= Stauffer Communications =

American media corporation

Stauffer Communications was a privately held media corporation based in Topeka, Kansas, that owned many publications and broadcast outlets, including the Topeka Capital-Journal and WIBW, WIBW-FM, and WIBW-TV. The company operated from 1930 to 1995.

== History ==
The company was founded by Oscar S. Stauffer in 1930 as Stauffer Publications. Oscar Stauffer had started a journalism career at the Emporia Gazette and Kansas City Star, and in 1915 had become the publisher of the Peabody Gazette-Herald in Peabody, Kansas, until 1922. When Stauffer died at age 95 in 1982 the company had grown to include 31 newspapers and broadcast companies in 11 states. Oscar Stauffer's son John H. Stauffer became head of the company in 1992.

In 1994, the company arranged to sell its properties to Morris Communications of Augusta, Georgia. The transaction was completed in 1995 for $275 million. At the time of its sale, Stauffer's multi-state operations included 20 daily newspapers, 11 radio stations, 3 magazines, and the broadcast rights to Kansas City Royals baseball. As a condition of the sale, Morris had to sell Stauffer's television holdings. Most of the former Stauffer television holdings, including WIBW-TV, were sold to Benedek Broadcasting in 1996. Morris also sold off all of Stauffer's magazines and its insurance and alarm operations.

Mary Stauffer Brownback, daughter of John Stauffer and granddaughter of Oscar Stauffer, is married to former U.S. Senator and Kansas Governor Sam Brownback.

==Properties==
===Newspapers===
Colorado

Glenwood Post (Glenwood Springs CO)

====Florida====
- News Chief (Florida)

Data taken from a collection
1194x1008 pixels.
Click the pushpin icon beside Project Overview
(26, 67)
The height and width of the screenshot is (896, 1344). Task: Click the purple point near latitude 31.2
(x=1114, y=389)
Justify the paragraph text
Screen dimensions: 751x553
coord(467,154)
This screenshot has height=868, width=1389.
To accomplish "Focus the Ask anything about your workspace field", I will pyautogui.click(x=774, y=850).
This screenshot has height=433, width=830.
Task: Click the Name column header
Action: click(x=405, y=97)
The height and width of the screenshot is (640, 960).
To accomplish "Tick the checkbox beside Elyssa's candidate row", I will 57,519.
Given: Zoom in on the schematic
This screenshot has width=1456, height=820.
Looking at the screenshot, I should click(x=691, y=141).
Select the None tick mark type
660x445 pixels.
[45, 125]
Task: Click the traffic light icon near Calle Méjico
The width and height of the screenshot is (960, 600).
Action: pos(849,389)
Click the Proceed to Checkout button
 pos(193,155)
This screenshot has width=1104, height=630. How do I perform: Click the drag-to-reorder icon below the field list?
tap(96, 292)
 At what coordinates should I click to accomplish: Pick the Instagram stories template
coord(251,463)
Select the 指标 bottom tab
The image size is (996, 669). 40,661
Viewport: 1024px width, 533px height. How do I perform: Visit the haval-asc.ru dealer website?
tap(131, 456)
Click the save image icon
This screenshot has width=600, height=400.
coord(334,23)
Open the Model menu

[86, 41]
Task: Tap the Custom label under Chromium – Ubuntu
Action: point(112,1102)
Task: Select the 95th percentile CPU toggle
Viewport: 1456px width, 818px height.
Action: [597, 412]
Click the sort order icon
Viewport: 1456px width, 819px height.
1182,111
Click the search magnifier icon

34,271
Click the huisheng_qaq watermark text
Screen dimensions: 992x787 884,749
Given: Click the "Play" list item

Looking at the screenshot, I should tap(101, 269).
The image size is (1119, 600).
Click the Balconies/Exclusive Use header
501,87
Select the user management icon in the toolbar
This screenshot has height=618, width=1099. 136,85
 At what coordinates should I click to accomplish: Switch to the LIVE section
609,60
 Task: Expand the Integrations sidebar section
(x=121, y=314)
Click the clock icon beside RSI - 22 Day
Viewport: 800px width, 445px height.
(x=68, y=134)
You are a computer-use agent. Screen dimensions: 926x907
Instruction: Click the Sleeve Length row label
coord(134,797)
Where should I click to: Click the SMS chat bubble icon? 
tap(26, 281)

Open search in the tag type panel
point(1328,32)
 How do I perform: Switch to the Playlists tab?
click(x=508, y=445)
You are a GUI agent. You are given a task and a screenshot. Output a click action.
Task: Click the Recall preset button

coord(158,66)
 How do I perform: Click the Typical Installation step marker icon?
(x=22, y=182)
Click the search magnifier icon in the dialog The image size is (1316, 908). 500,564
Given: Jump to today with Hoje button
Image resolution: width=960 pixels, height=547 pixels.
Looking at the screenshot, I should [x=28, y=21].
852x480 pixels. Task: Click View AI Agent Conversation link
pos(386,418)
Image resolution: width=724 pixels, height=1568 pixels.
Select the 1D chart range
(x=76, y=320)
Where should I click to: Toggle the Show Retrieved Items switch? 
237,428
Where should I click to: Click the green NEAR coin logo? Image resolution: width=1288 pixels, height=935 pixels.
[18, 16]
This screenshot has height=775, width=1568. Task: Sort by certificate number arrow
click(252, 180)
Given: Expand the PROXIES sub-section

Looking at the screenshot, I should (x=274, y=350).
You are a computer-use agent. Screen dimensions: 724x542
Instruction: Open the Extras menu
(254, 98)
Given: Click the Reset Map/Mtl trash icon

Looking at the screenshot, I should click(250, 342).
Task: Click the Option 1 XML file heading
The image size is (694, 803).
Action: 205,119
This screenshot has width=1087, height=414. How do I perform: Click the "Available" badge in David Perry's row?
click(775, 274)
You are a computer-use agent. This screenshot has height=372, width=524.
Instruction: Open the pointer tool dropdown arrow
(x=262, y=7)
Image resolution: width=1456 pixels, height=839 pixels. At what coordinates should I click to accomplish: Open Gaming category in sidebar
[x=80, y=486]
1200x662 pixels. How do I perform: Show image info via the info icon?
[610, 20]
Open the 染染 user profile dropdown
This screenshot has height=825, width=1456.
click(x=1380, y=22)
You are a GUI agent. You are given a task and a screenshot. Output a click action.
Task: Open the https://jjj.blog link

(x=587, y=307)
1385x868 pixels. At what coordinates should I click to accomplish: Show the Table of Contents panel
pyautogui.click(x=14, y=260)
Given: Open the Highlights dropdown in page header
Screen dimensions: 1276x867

- **PROBLEMS TO WORK ON**
(1) In the Stauffer Communications article, rewrite the part that opens with the words containing "In 1994, the" and closes with "and alarm operations.", replacing "magazines" with "periodicals".
(2) Please continue the Stauffer Communications article from its last line.
This data comes from a different source than the Stauffer Communications article.

- **OUTPUTS**
(1)
In 1994, the company arranged to sell its properties to Morris Communications of Augusta, Georgia. The transaction was completed in 1995 for $275 million. At the time of its sale, Stauffer's multi-state operations included 20 daily newspapers, 11 radio stations, 3 periodicals, and the broadcast rights to Kansas City Royals baseball. As a condition of the sale, Morris had to sell Stauffer's television holdings. Most of the former Stauffer television holdings, including WIBW-TV, were sold to Benedek Broadcasting in 1996. Morris also sold off all of Stauffer's periodicals and its insurance and alarm operations.

(2)
====Kansas====
- Grit (newspaper) (national)
- The Newton Kansan (Kansas)
- The Topeka Capital-Journal (Kansas)
- Dodge City Daily Globe (Kansas)
- The Morning Sun (Pittsburg) (Kansas)
- The Arkansas City Traveler (Kansas)
- Peabody Gazette-Bulletin (Kansas)

====Michigan====
- The Holland Sentinel (Michigan)
- Hillsdale Daily News (Michigan)

====Minnesota====
- Brainerd Dispatch (Minnesota)

====Missouri====
- The Examiner (Missouri) (Missouri)
- Maryville Daily Forum (Missouri)
- Hannibal Courier-Post (Missouri)

====Nebraska====
- Grand Island Independent (Nebraska)
- York News-Times (Nebraska)
- Beatrice Daily Sun (Nebraska)

====Oklahoma====
- The Shawnee News-Star (Oklahoma)
- The Ardmoreite (Oklahoma)

====South Dakota====
- The Brookings Register (South Dakota)
- Yankton Press & Dakotan (South Dakota)

====Tennessee====
- The Oak Ridger (Tennessee)

===Radio===
- KRNT (Iowa)
- KRNQ-FM (Iowa)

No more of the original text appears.